Variations and anglicizations include: Ethnea, Eithliu, Ethlend, Ethnen, Ethlenn, Ethnenn, Ethne, Aithne, Enya, Lily, Aine, Ena, Etney, Eithnenn, Eithlenn, Eithna, Ethni, Edlend, and Edlenn.

In the "Wooing of Étaín", we are told that Eithne's other name is Boand and in the Banshenchas Ethniu's "true name" is revealed to be Feada.

==Relationships==

Eithne is the daughter of Balor and mother of Lugh. In some traditions Eithne is the daughter of Delbáeth, the mother of the Dagda and Ogma, and the wife of Nuada Airgetlám. In a variant version of the birth of Aengus, she is the wife of Elcmar who is seduced by the Dagda: as such she may be a double, and is explicitly named as such, of Boann, who plays that role in the best-known version of the tale.

Although in most texts she is a female figure, there are some in which Ethniu is a male name.

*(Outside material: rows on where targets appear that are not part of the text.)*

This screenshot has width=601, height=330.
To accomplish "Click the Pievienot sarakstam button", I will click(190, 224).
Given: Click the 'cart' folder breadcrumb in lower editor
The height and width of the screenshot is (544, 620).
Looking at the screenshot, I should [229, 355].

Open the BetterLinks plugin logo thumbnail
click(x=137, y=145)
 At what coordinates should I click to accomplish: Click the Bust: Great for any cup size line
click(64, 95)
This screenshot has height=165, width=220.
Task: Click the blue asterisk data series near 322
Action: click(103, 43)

In the ancient text Baile in Scáil ("The Phantom's Ecstatic Vision"), Lugh is said to the son of "Ethliu son of Tigernmas", or the son of "Ethniu son of Smretha son of Tigernmas". James Bonwick identifies Tigernmas, the king who introduced the worship of Crom Cruach, with Balor. R. A. Stewart Macalister also suggests that Cethlenn is originally a variant of Ethlenn arising from the frequent identification of Lugh as Lugh Mac Ethlenn (thus Mac Ethlenn → Mac Cethlenn).

==Mythology==
Her union with Lugh's father, Cian (Cían) of the Tuatha Dé Danann, is presented in early texts as a simple dynastic marriage, but later folklore preserves a more involved tale, similar to the birth of Perseus in Greek mythology. A folktale recorded by John O'Donovan in 1835 tells how Balor, in an attempt to avoid a druid's prophecy that he will be killed by his own grandson, imprisons Ethniu in a tower on Tory Island away from all contact with men.

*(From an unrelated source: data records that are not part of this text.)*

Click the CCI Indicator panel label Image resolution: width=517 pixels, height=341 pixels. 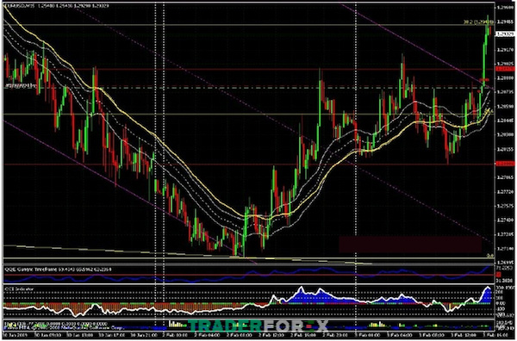pos(20,289)
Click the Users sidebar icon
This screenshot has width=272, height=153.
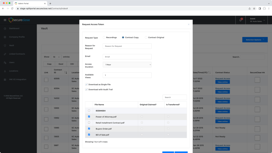5,62
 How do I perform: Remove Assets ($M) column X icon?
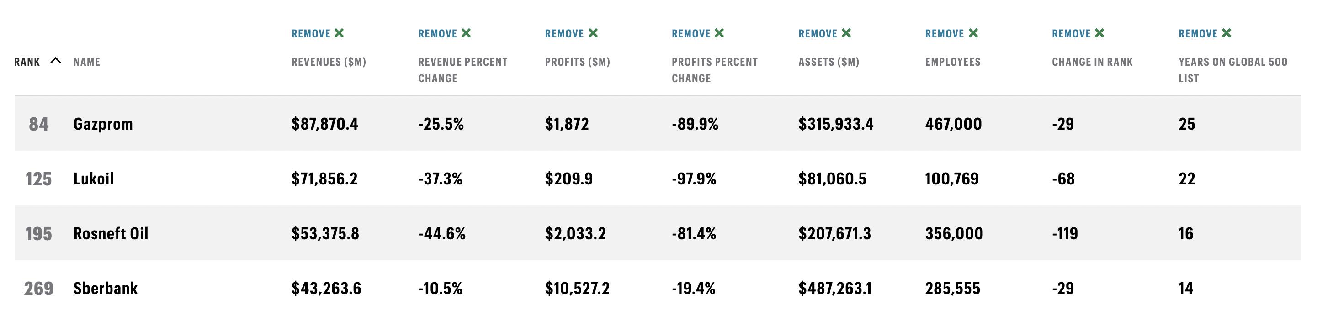(x=846, y=33)
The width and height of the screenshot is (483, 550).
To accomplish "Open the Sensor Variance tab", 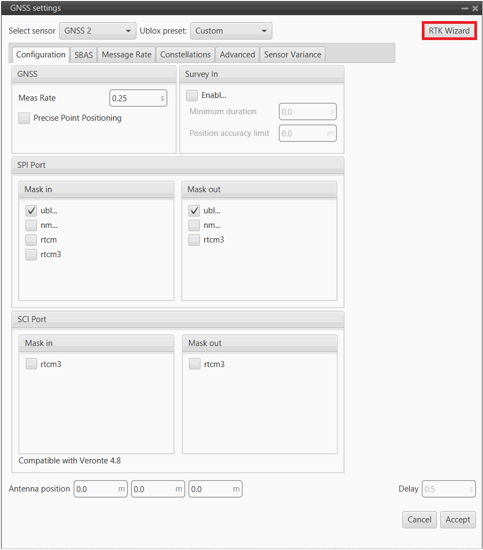I will pos(292,55).
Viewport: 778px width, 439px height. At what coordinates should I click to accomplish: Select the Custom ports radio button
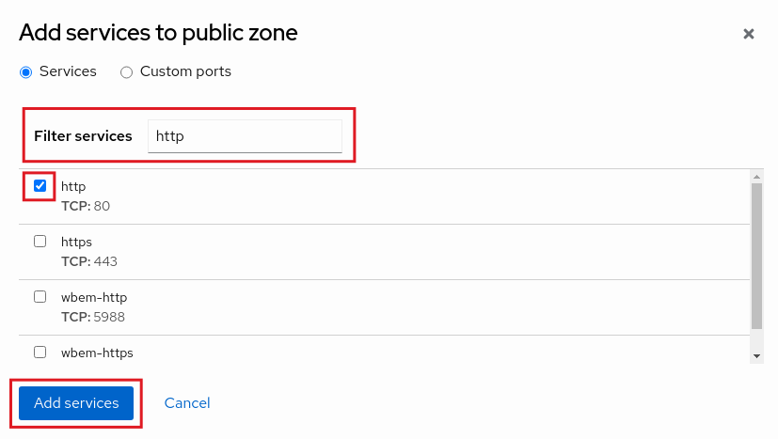[127, 71]
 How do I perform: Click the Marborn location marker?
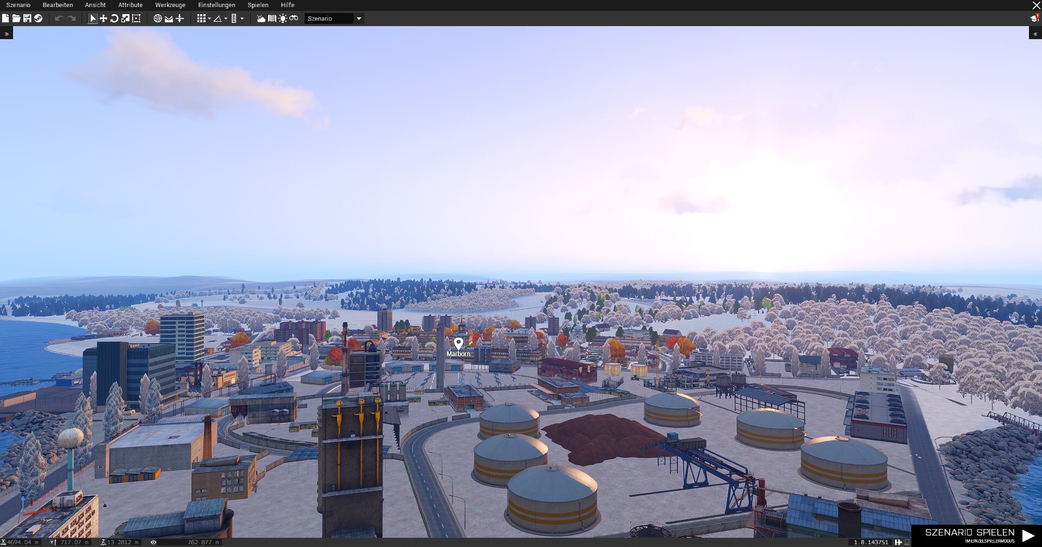click(x=458, y=344)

Mac Cinnfhaelaidh (Cían), whose magical cow was stolen by Balle, gains access to Ethniu's tower, with the magical help of the leanan sídhe Biróg, and seduces her. Ethniu gives birth to triplets, but Balor gathers them up in a sheet and sends a messenger to drown them in a whirlpool. The messenger drowns two of the babies, but unwittingly drops one in the harbour, where he is rescued by Biróg. She takes the child back to his father, who gives him to his brother, Gavida the smith, in fosterage. The boy grows up to kill Balor.

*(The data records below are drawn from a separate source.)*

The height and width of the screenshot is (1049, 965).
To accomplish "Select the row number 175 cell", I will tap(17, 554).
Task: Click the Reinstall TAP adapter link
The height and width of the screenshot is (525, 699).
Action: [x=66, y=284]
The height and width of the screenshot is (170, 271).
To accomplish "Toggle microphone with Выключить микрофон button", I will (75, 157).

By comparison with texts like Cath Maige Tuired and the Lebor Gabála Érenn, the unnamed boy is evidently Lugh, and his father, Mac Cinnfhaelaidh, is a stand-in for Cian. The Banshenchas states that her real name was Feada: "Feada was the real name of noble Ethne who was wife of strong stout Cain, and mother of Lug the impetuous superman, and daughter of swift smiting Balor son of Dod son of mighty Net a greater man than pleasant Hector. From him is famed the cairn at Ath Feindead because he fought a duel."

The Fosterage of the Houses of the Two Methers has St. Patrick saying of Eithne:

I shall leave these virtues
for the story of Eithne from the fair Maigue.
Success in children, success in foster-sister or brother,
to those it may find sleeping with fair women.

If you tell of the fosterage
before going in a ship or vessel,
you will come safe and prosperous
without danger from waves and billows.

If you tell of the fosterage
(before going to a) judgment or a hunting,
your case will be (prosperous),
all will be submissive before you.

To tell the story of Eithne
when bringing home a stately wife,
good the step you have decided on,
it will be a success of spouse and children.

Tell the story of noble Ethne
before going into a new banqueting house,
(you will be) without bitter fight or folly,
without the drawing of valiant, pointed weapons.

Tell to a king of many followers
the story of Ethne to a musical instrument,
he gets no cause to repent it,
provided he listen without conversation.

If you tell this story
to the captives of Ireland,
it will be the same as if were opened
their locks and their bonds.

==Popular culture==
- Ethniu is the primary antagonist of Peace Talks and Battle Ground (2020) by Jim Butcher, where she spearheads a Fomor invasion of Chicago.